-- BEGIN SOURCE DOCUMENT --

Even at the start of this investigation, however, this much is clear: our electrical system operates regionally, without regard to political borders. Electrical problems that start in one state (or country) can profoundly affect people elsewhere. Preventing region-wide disruptions of electrical service requires regional coordination and planning, as to both the system's day-to-day operation and system upgrades.
II. Steps Taken by FERC in Response to the August 14 Blackout
FERC staff based in Washington, D.C., and at the Midwest Independent System Operator (MISO) in Carmel, Indiana, have monitored blackout-related developments from the first minutes.
Immediately after the blackout began, FERC staff members went to the U.S. Department of Energy (DOE) to coordinate our monitoring with DOE's emergency response team. At about the same time, FERC staff in the MISO control room began monitoring and communicating the events around the clock until most of the power was restored.
During this time, FERC staff was involved in nearly 20 North American Electric Reliability Council (NERC) telephone conference calls with the reliability coordinators, assessing the situation. These calls also involved close coordination with our Canadian counterparts. Also, the on-site staff monitored other calls between MISO, its control areas, transmission-owning members, and other ISOs and RTOs in their joint efforts to manage the grid during restoration.
In Washington, D.C., FERC staff immediately mobilized to provide relevant information to the Commissioners and to others, including DOE. These communications included, for example, data on output by generating facilities and markets adjacent to the blackout area. FERC also gathered information from ISO and RTO market monitors for each of the ISOs or RTOs in the affected regions. Our staff closely tracked the markets to make sure that no one took advantage of the situation to manipulate the energy markets. Working with the market monitor for the New York Independent System Operator (NYISO), we tracked the New York market especially closely during the period when that market was coming back on line and during the first unusually hot days later in the week of August 18.
Currently, members of the Commission's staff are assisting the Task Force on its investigation of the blackout. The Commission will contribute resources to this effort as needed to ensure a thorough and timely investigation. If any issues arising from the investigation merit specific Commission action, we will undertake such action independently in accordance with our statutory mandate.

-- END SOURCE DOCUMENT --
-- BEGIN EXTRACTED ENTRIES --

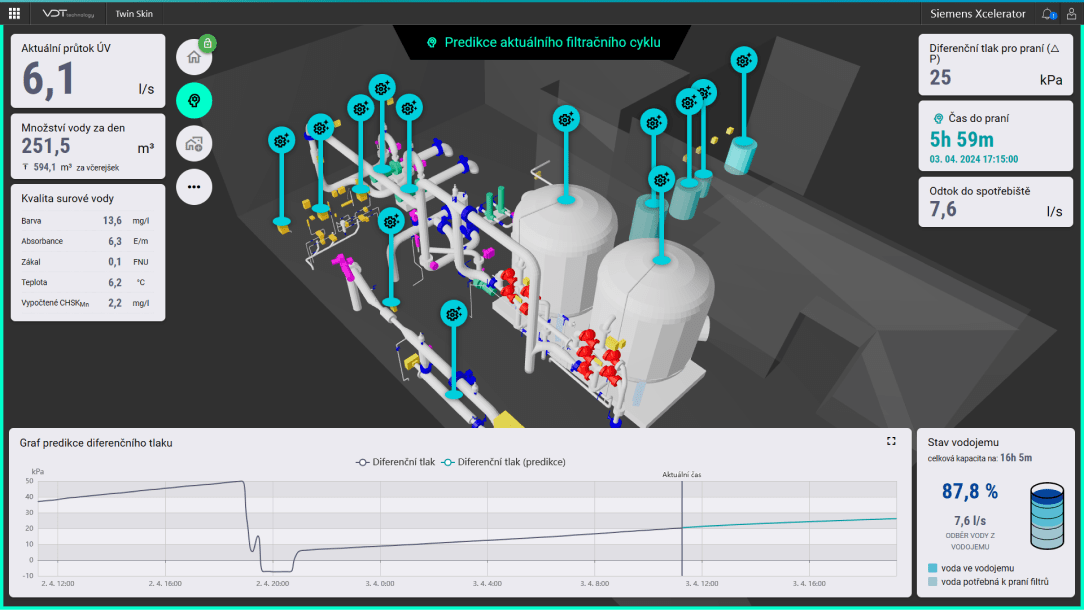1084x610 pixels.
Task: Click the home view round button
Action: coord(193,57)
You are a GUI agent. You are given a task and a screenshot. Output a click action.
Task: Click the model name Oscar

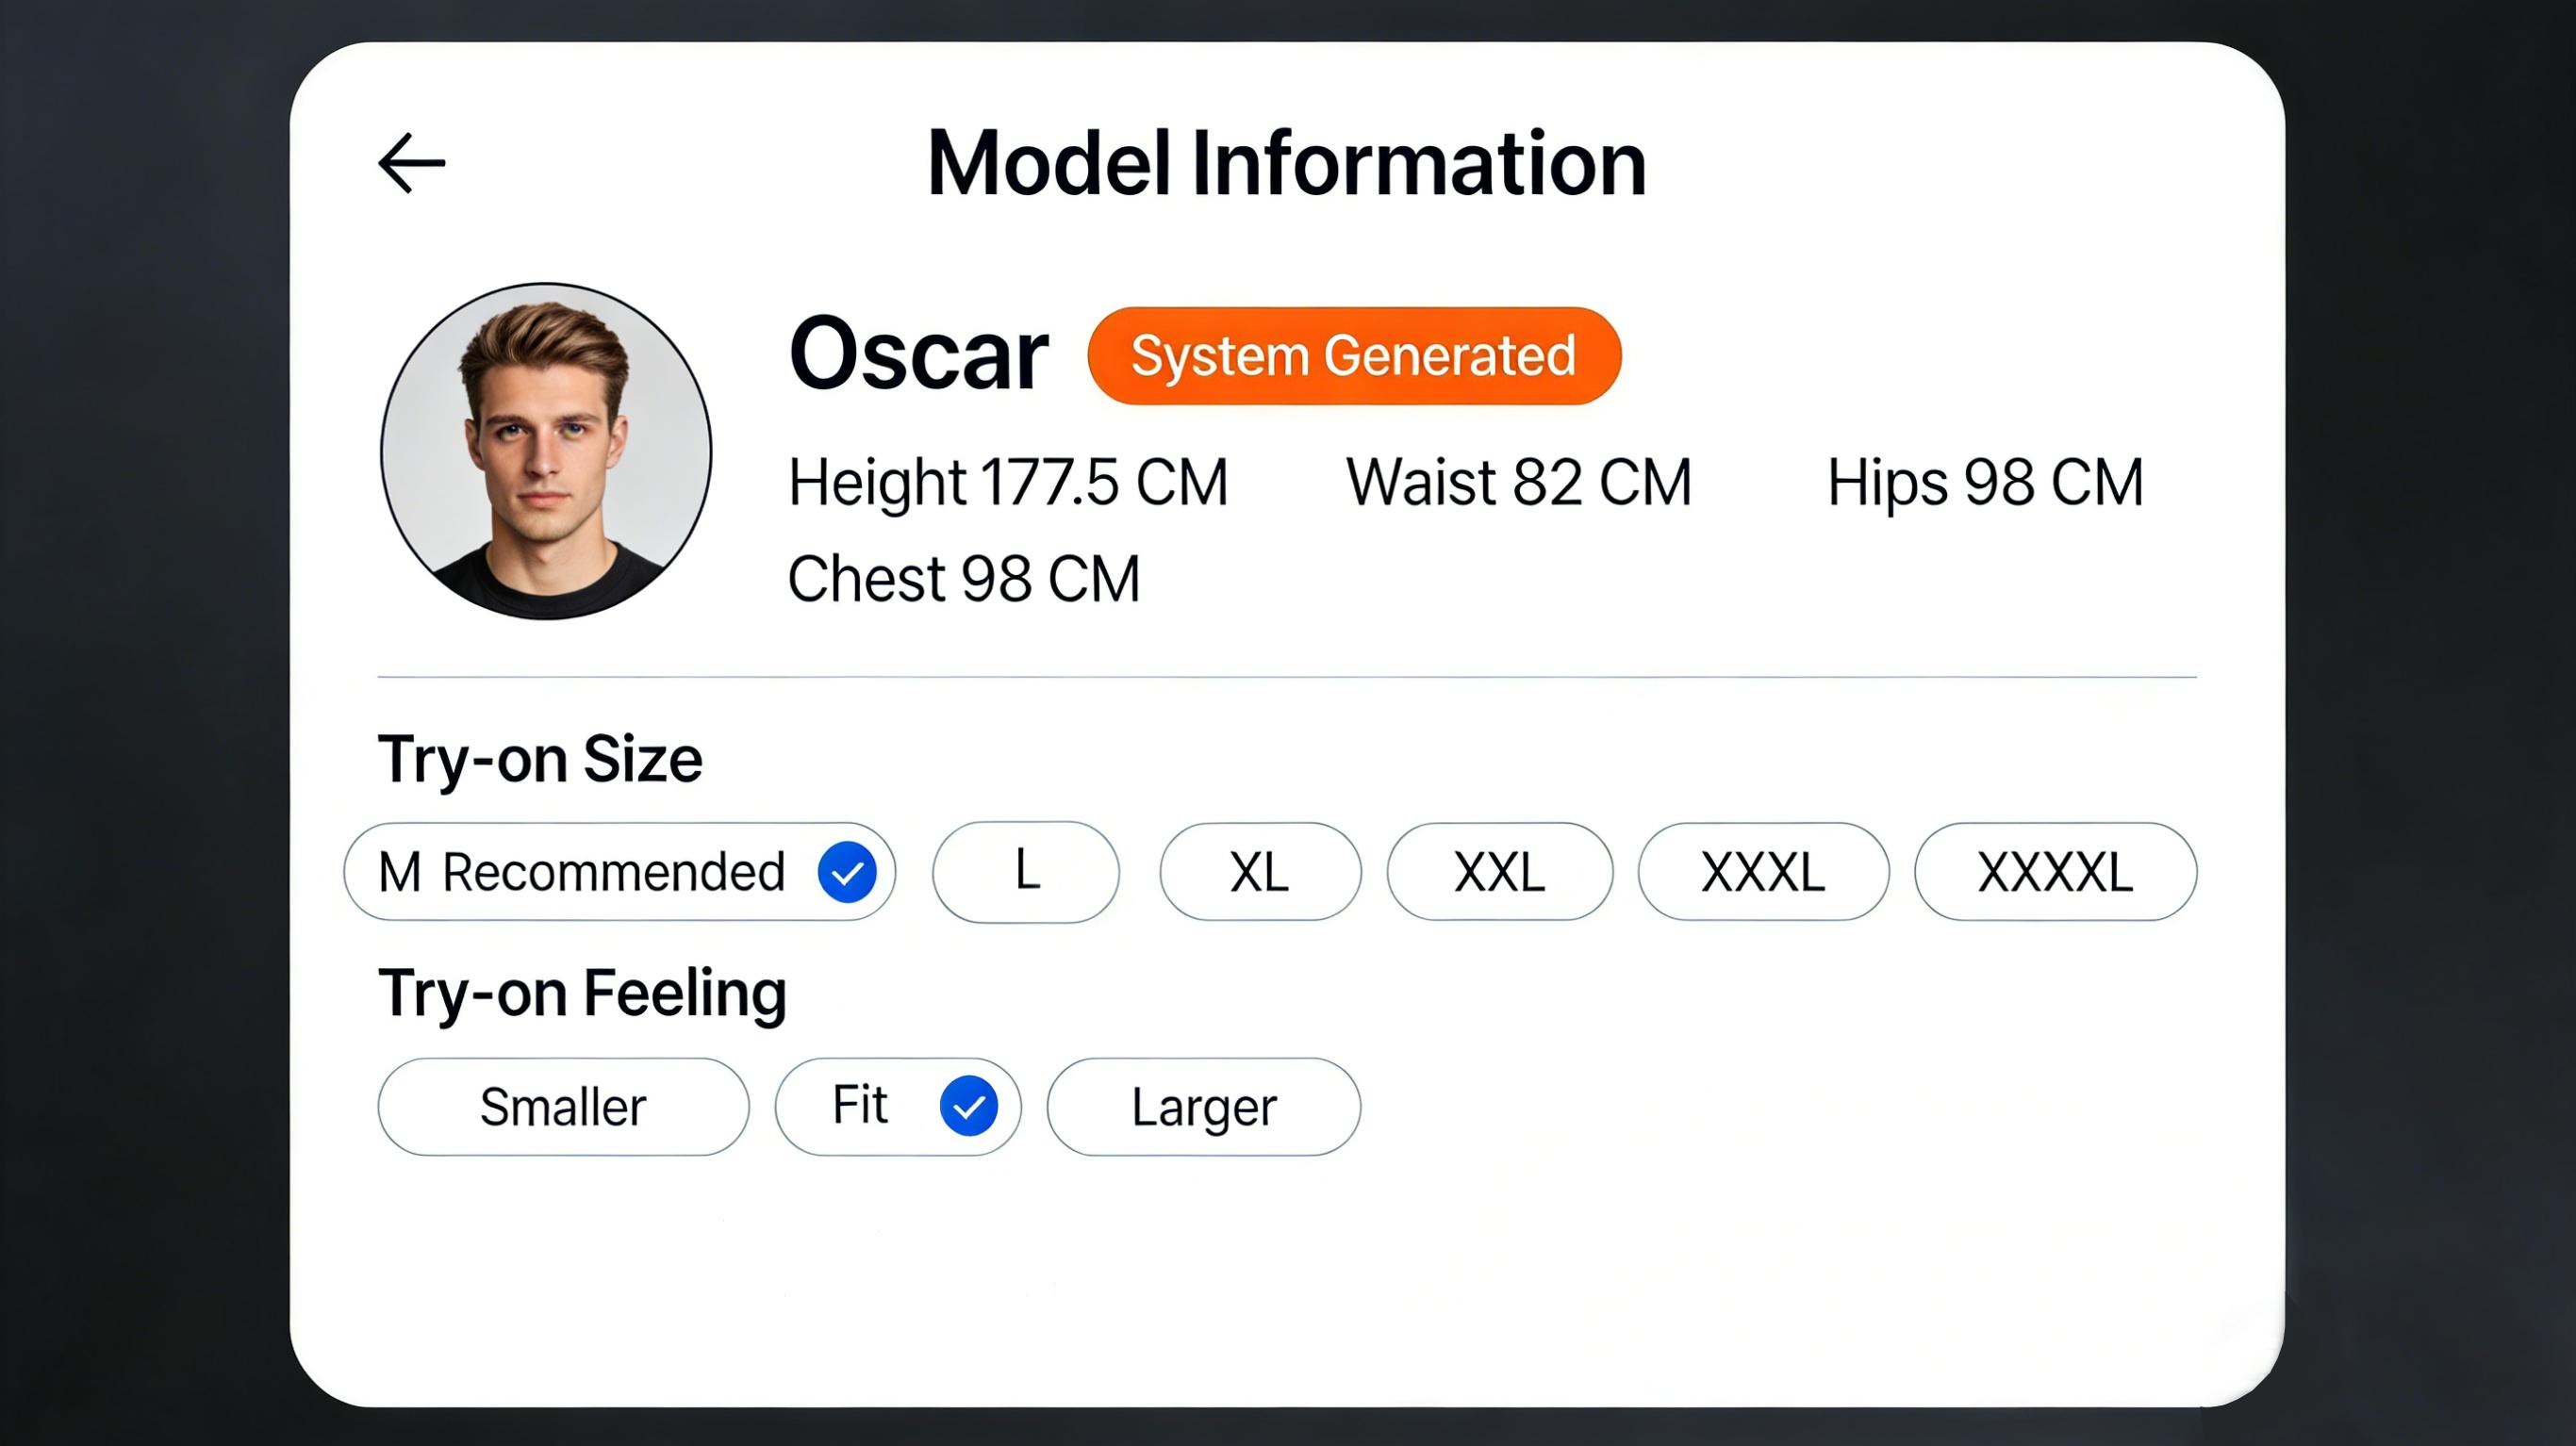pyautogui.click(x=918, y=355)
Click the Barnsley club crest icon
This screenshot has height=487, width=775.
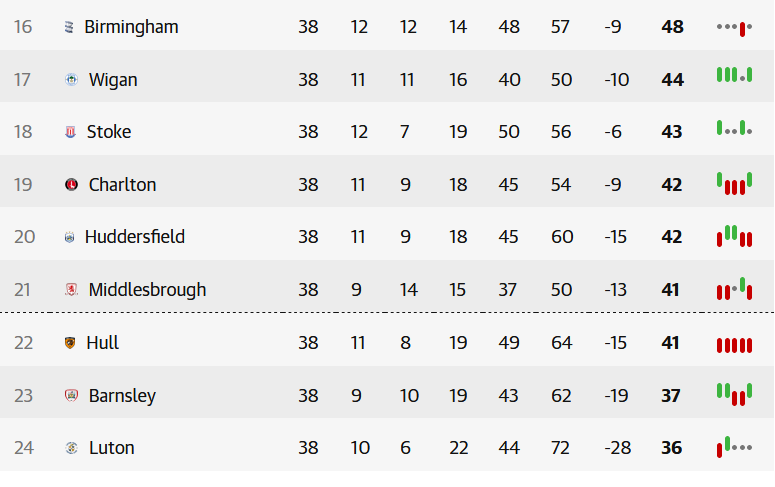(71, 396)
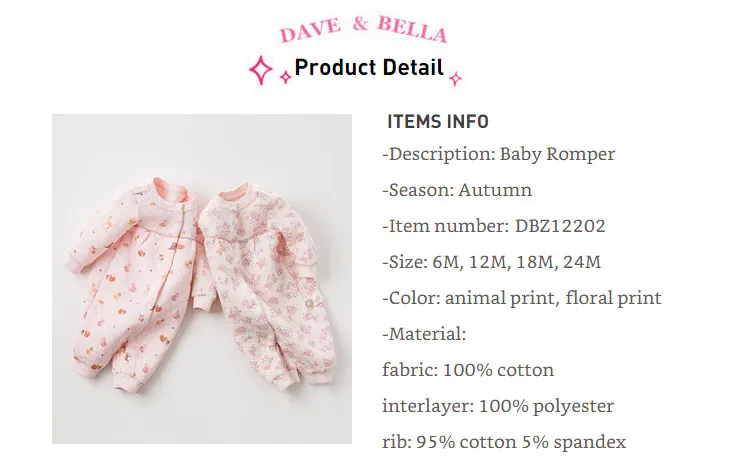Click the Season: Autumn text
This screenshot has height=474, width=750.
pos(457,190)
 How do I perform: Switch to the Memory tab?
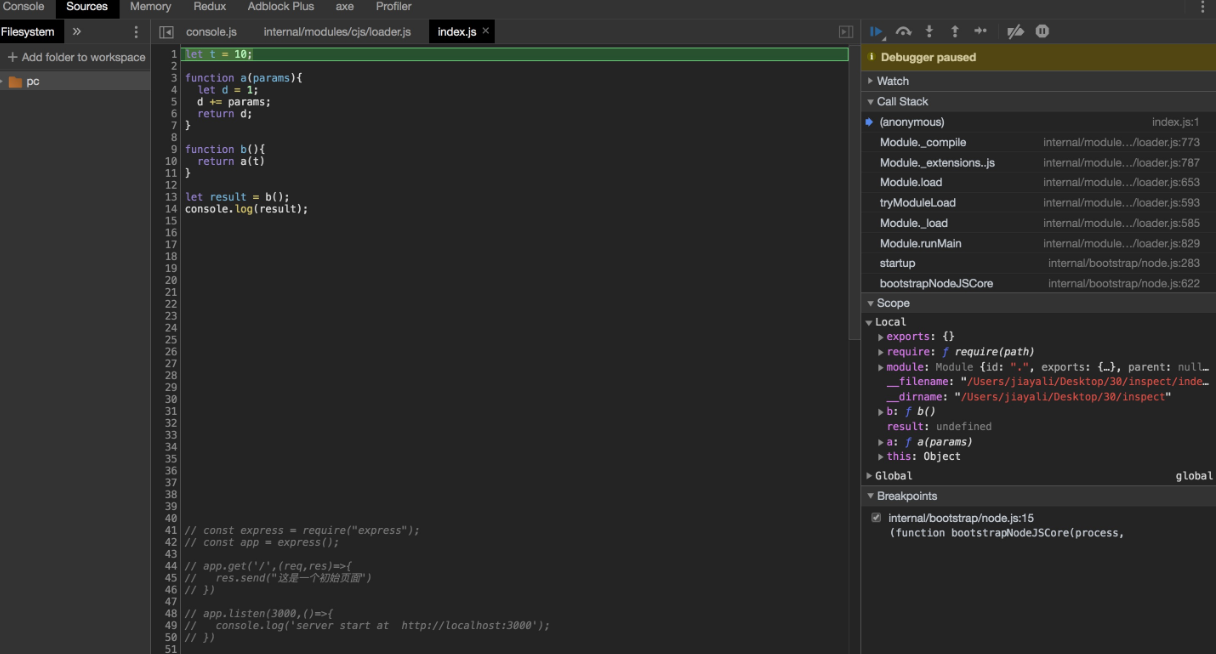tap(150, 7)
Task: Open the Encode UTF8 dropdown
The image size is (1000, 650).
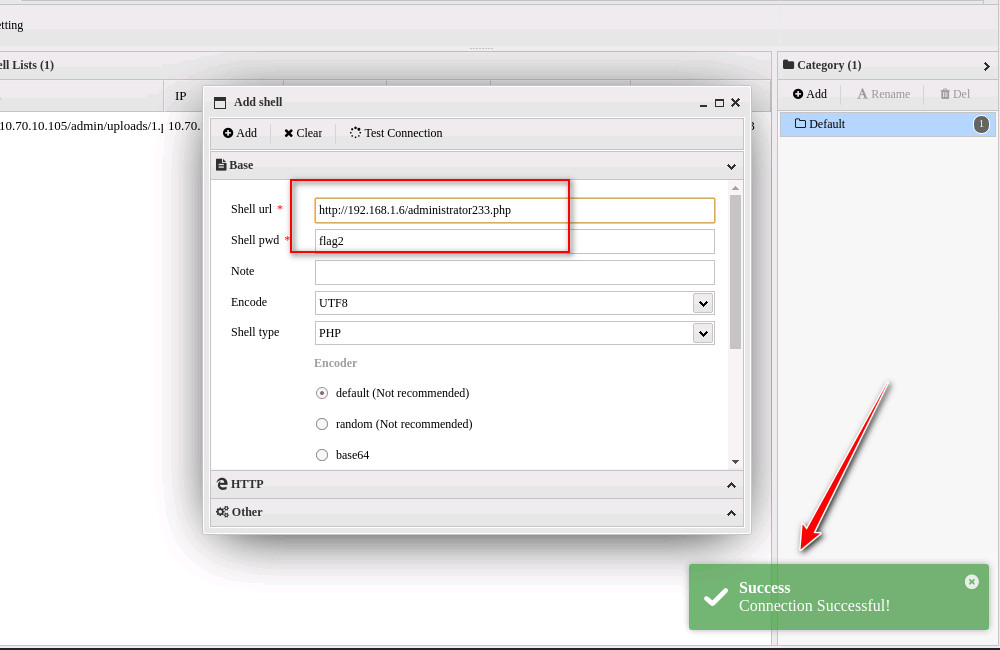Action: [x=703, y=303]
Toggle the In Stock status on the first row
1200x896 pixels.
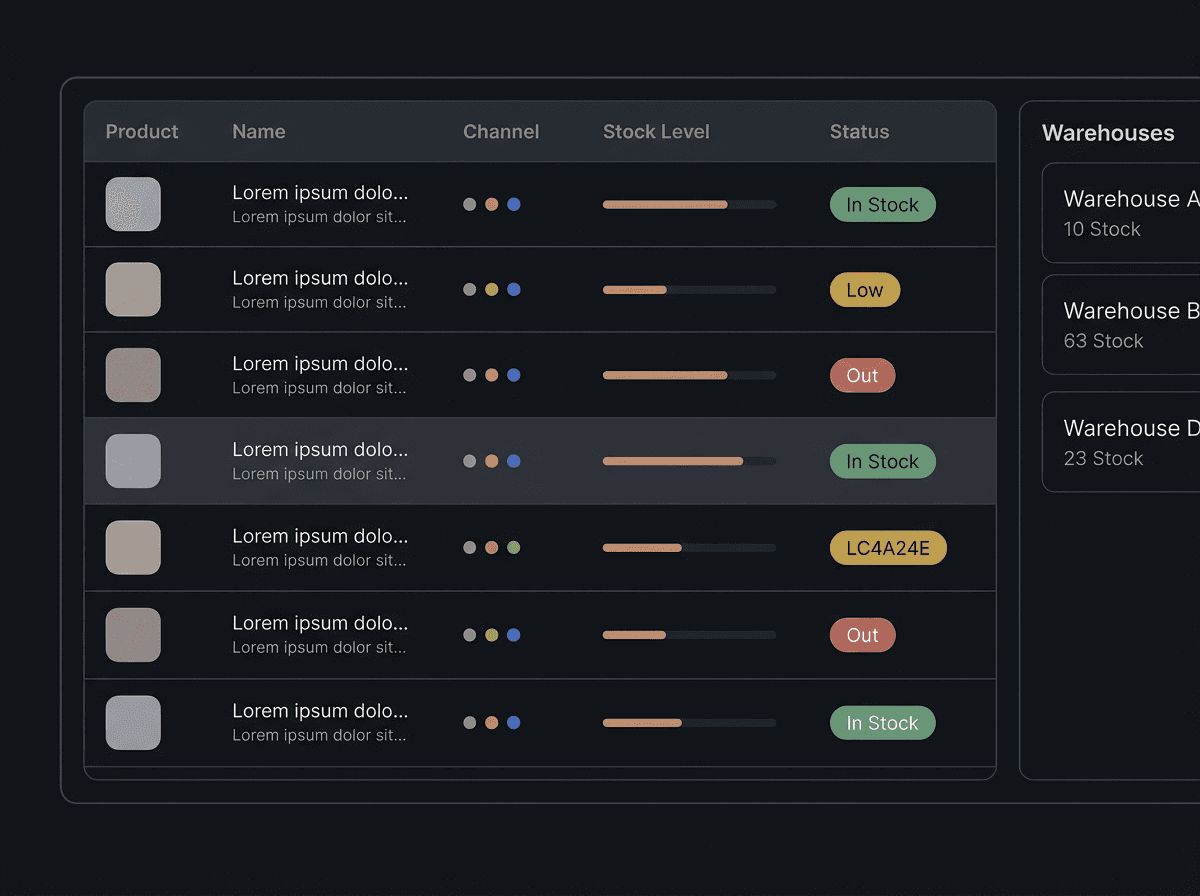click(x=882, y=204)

-- END EXTRACTED ENTRIES --

▶ [TASK REQUIREMENTS]:
A - Answer these questions from the passage on the August 14 blackout, one per line:
(i) In what city is the Midwest Independent System Operator located?
(ii) About how many NERC telephone conference calls did FERC staff take part in?
(iii) Which market did FERC track especially closely with the help of its market monitor?
B - Pick up the passage on FERC's response to the August 14 blackout and continue it from its final sentence.
The lines have no connection to the passage on the August 14 blackout.

▶ [ANSWERS GIVEN]:
A -
(i) Carmel, Indiana
(ii) Nearly 20
(iii) The New York market

B -
A. The Current State of the Electricity Transmission Grid
The Nation's transmission grid is an extremely complex machine. In its entirety, it includes over 150,000 miles of lines, crossing the boundaries of utilities and states, and connecting to regions outside our national borders. The total national grid delivers power from more than 850,000 megawatts of generation facilities. The grid is operated by utility staff at some 130 round-the-clock control centers. The large number of these centers - some relatively small -- has been the focus of much attention in post-Blackout analysis and discussion.
When a generating facility or transmission line fails, the effects are not just local. Instead, the problem often has widespread effects and must be addressed by multiple control centers. The utility staff at these centers must quickly share information and coordinate their efforts to isolate or end the problem. Given the speed at which a problem can spread across the grid, coordinating an appropriate and timely response can be extremely difficult without modern technology.
Transmission capital investments and maintenance expenditures have steadily declined in recent years. In the decade spanning 1988 to 1997, transmission investment declined by 0.8 percent annually and maintenance expenditures decreased by 3.3 percent annually. (Maintenance activities include such items as tree-trimming, substation equipment repairs, and cable replacements, all of which affect reliability). During this same period, demand increased 2.4 percent annually.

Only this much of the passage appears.